- [WHAT TO PRODUCE]: The entries below must be retyped exactly. Pictures are to be omitted.

(Saved data entries)
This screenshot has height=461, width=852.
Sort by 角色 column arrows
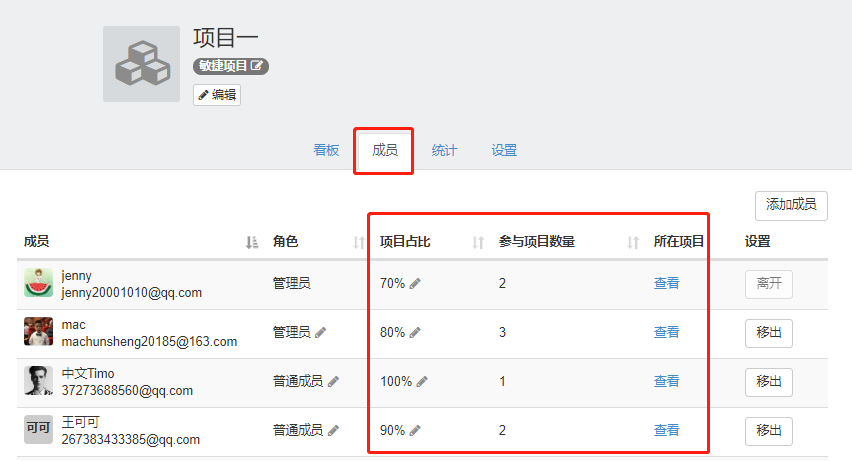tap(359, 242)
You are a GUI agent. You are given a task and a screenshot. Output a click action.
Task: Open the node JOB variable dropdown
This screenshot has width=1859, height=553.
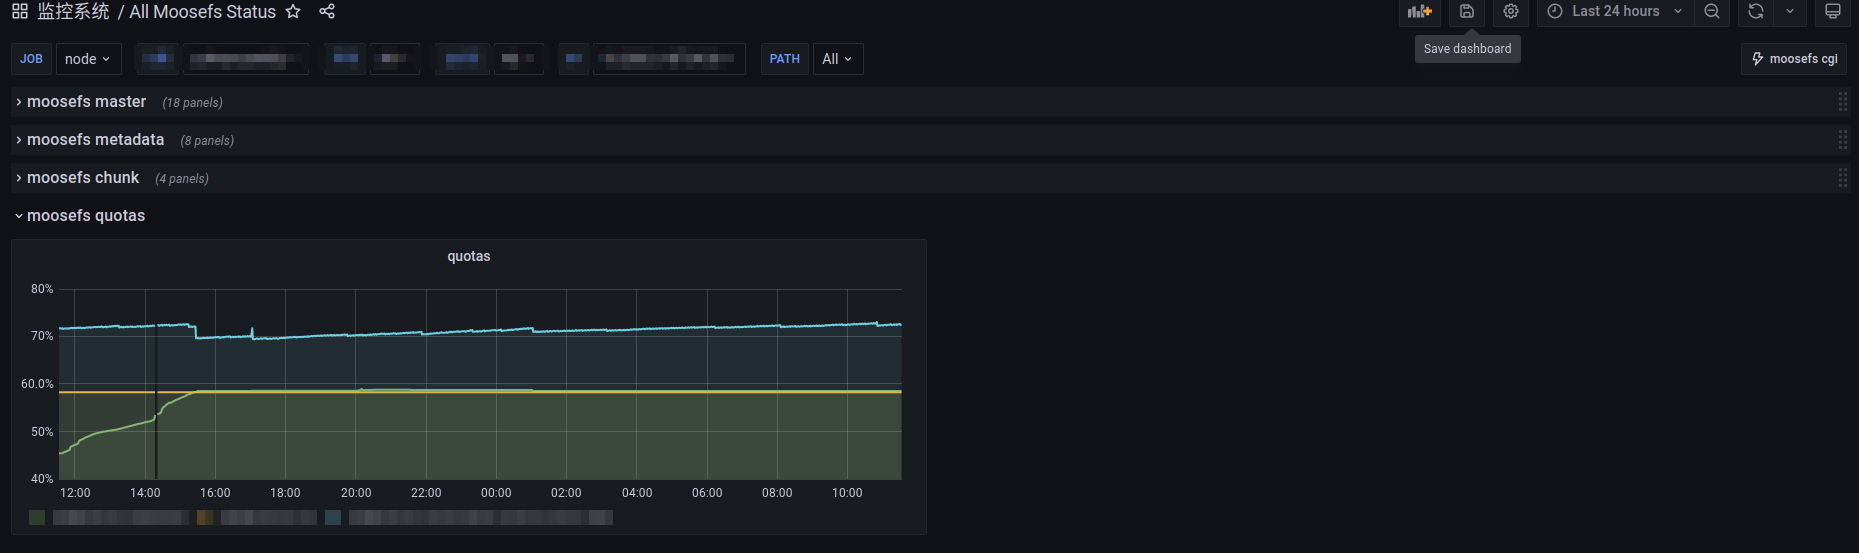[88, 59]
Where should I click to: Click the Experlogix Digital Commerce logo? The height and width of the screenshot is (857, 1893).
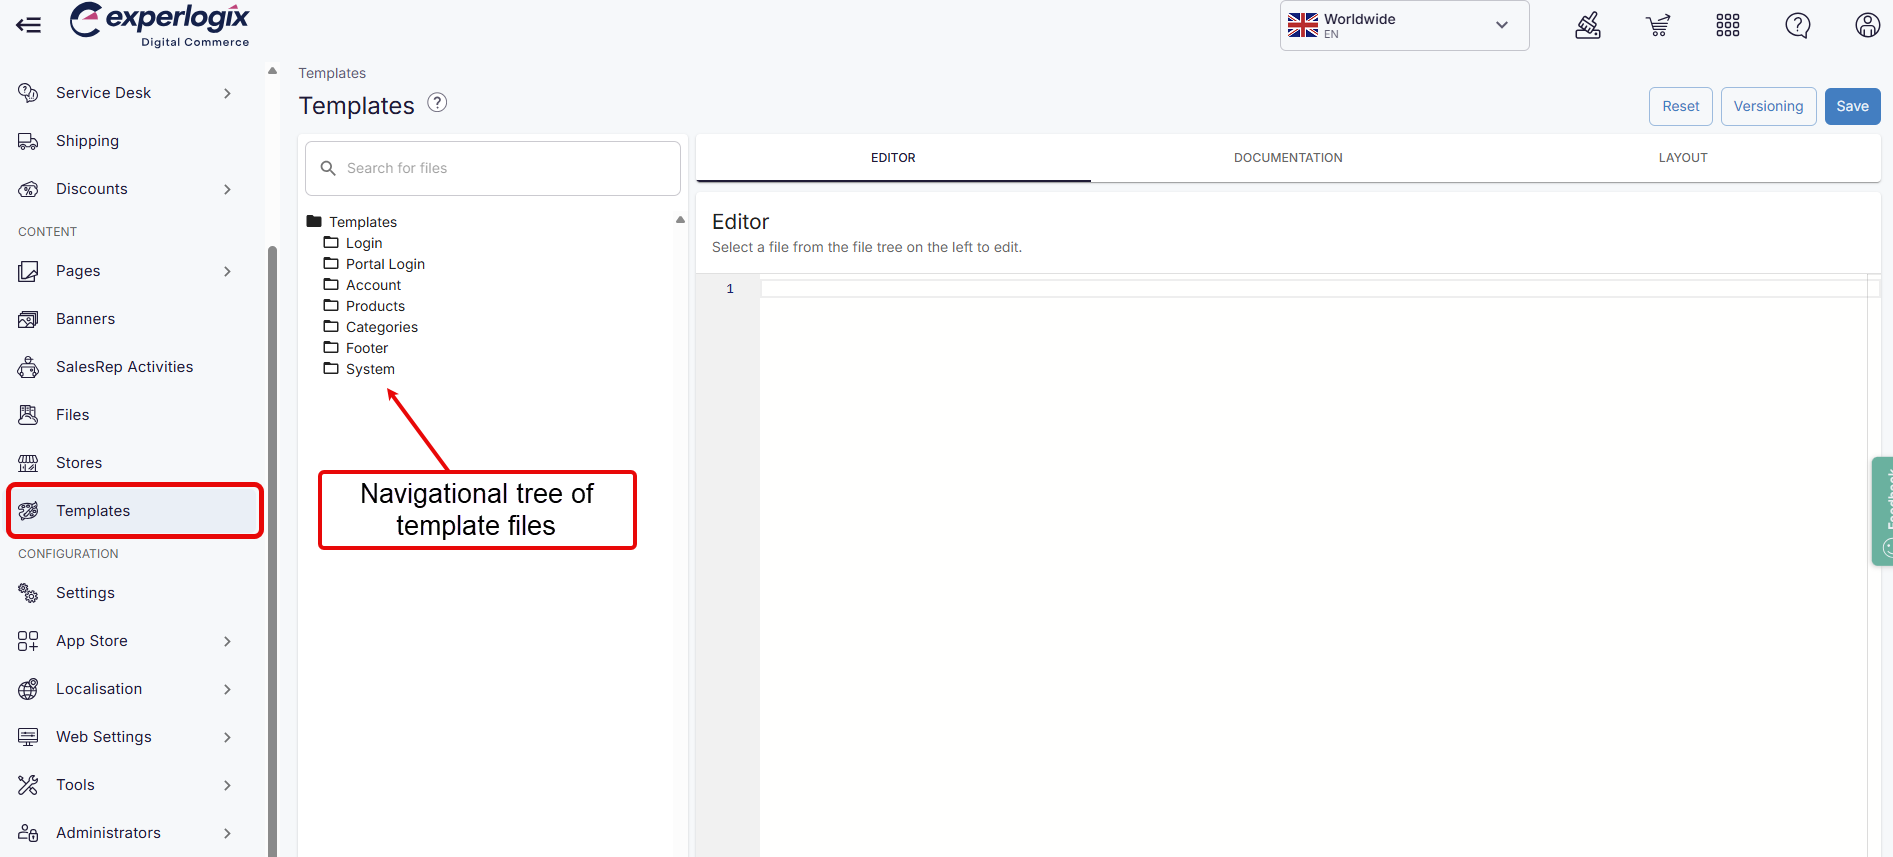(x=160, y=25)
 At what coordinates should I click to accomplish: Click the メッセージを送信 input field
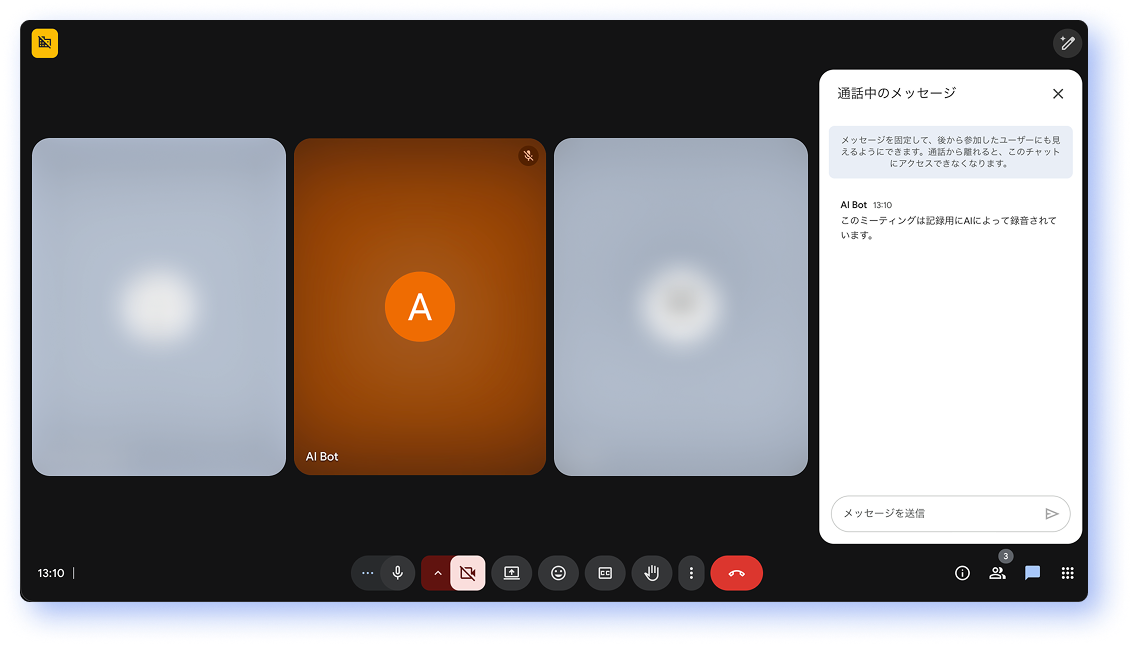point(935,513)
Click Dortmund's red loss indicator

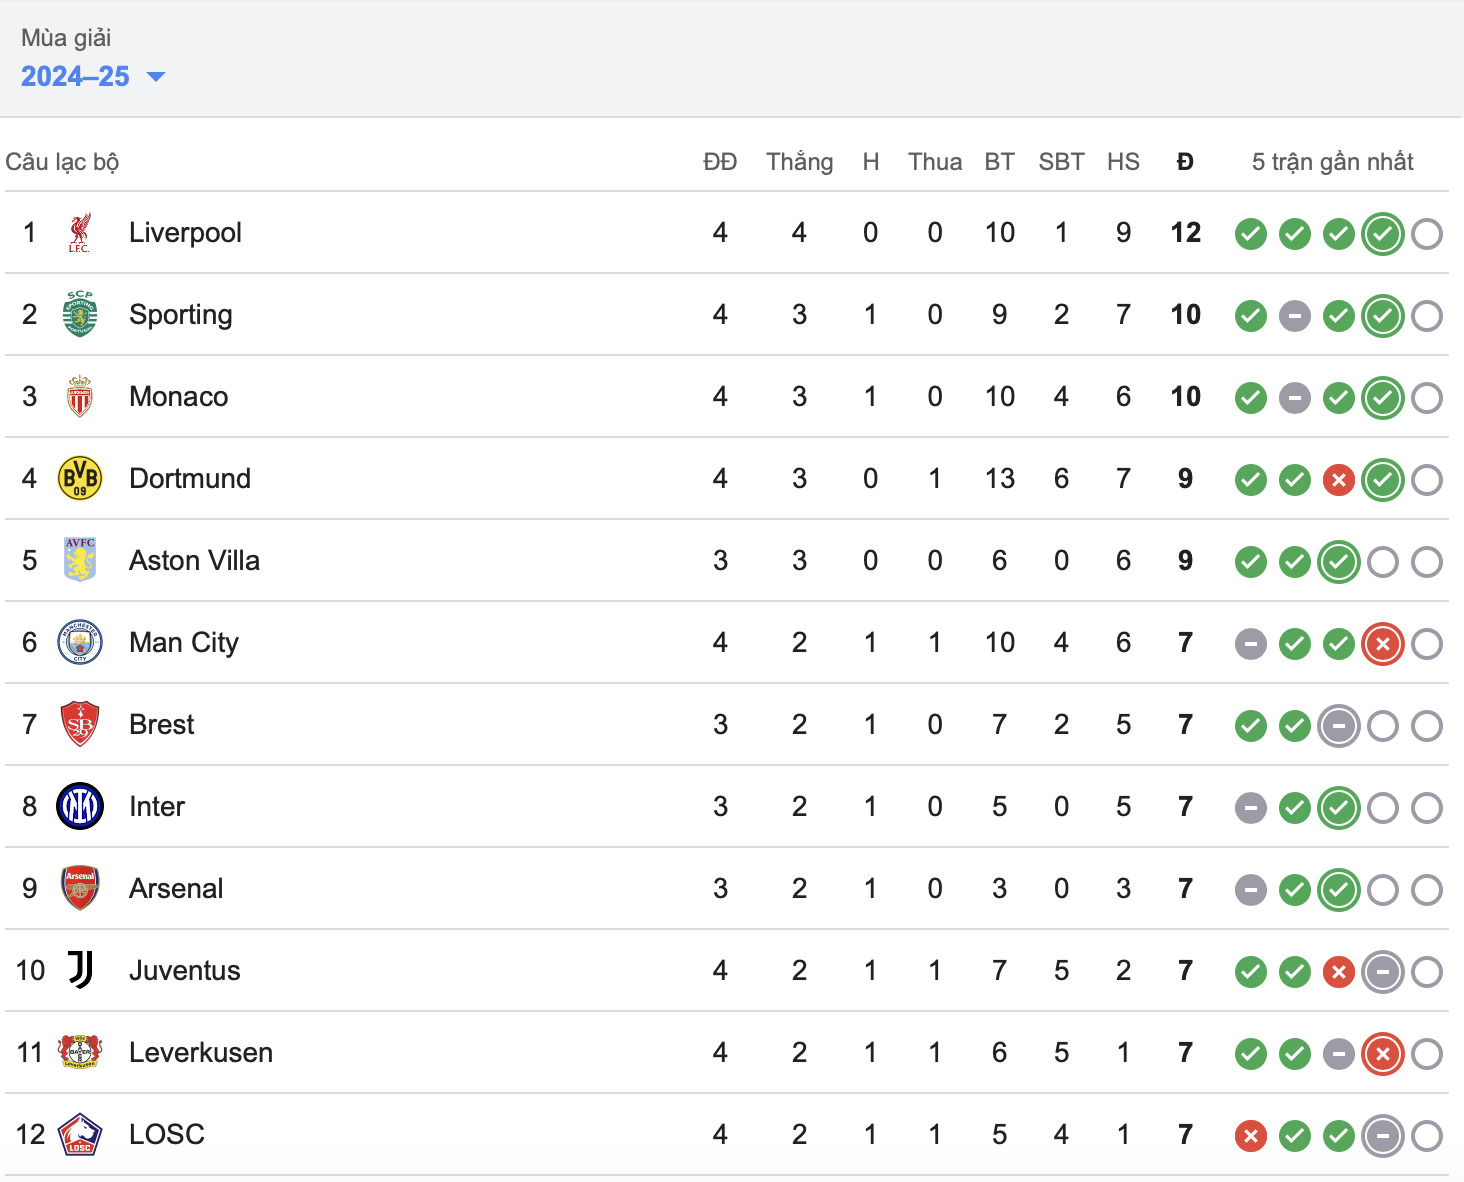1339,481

- [EXERCISE SOLUTION]:
This screenshot has height=461, width=852.
Sort by 角色 column arrows
tap(359, 242)
You are a GUI agent. You are given a task and a screenshot. Output a click action.
Task: Open the node JOB variable dropdown
This screenshot has width=1859, height=553.
[88, 59]
Where should I click to: Click the Experlogix Digital Commerce logo? The height and width of the screenshot is (857, 1893).
(x=160, y=25)
 At what coordinates should I click to accomplish: Click the メッセージを送信 input field
point(935,513)
Click Dortmund's red loss indicator

1339,481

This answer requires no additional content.